__WHAT YOU SHOULD DO__
Below are the records; return every line from the one that contains "The height and" to the last, exactly, skipping the pictures.

Saved data entries

[Start of section]

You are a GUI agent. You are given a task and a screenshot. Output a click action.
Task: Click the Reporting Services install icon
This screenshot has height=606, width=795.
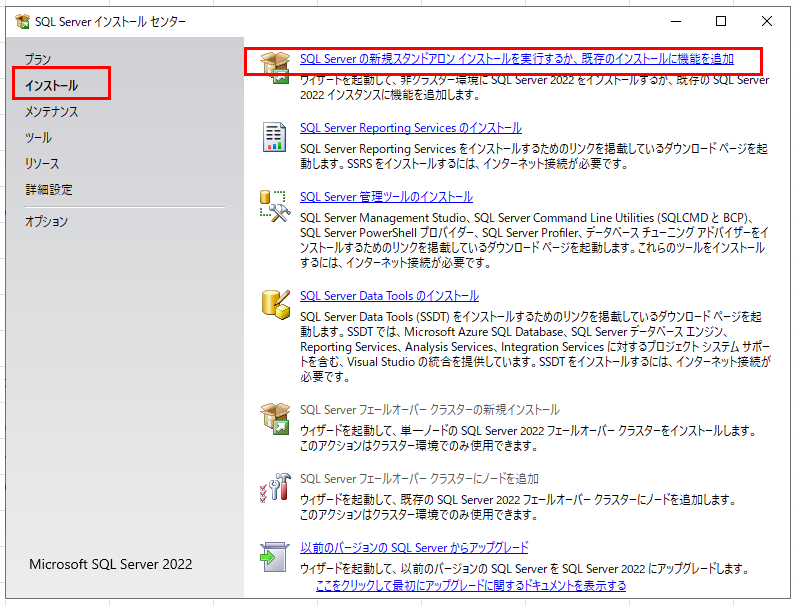coord(274,137)
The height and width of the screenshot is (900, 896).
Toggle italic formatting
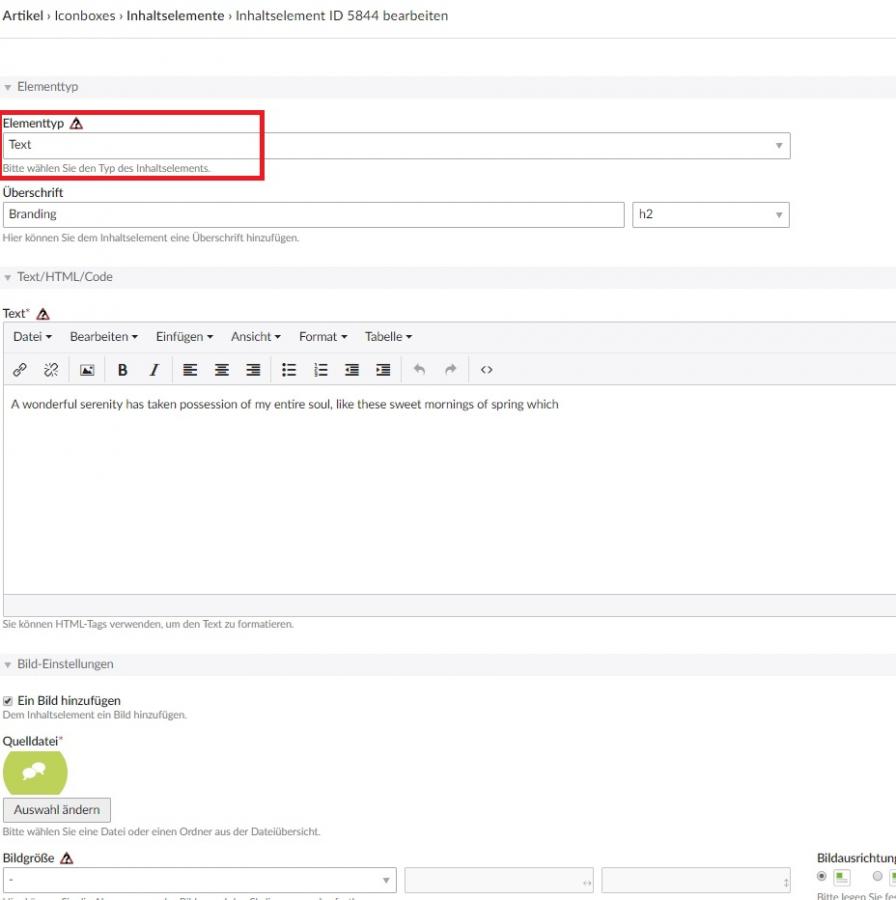(154, 370)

[End of section]

__RESULT BELOW__
The height and width of the screenshot is (900, 896).
Toggle italic formatting
(154, 370)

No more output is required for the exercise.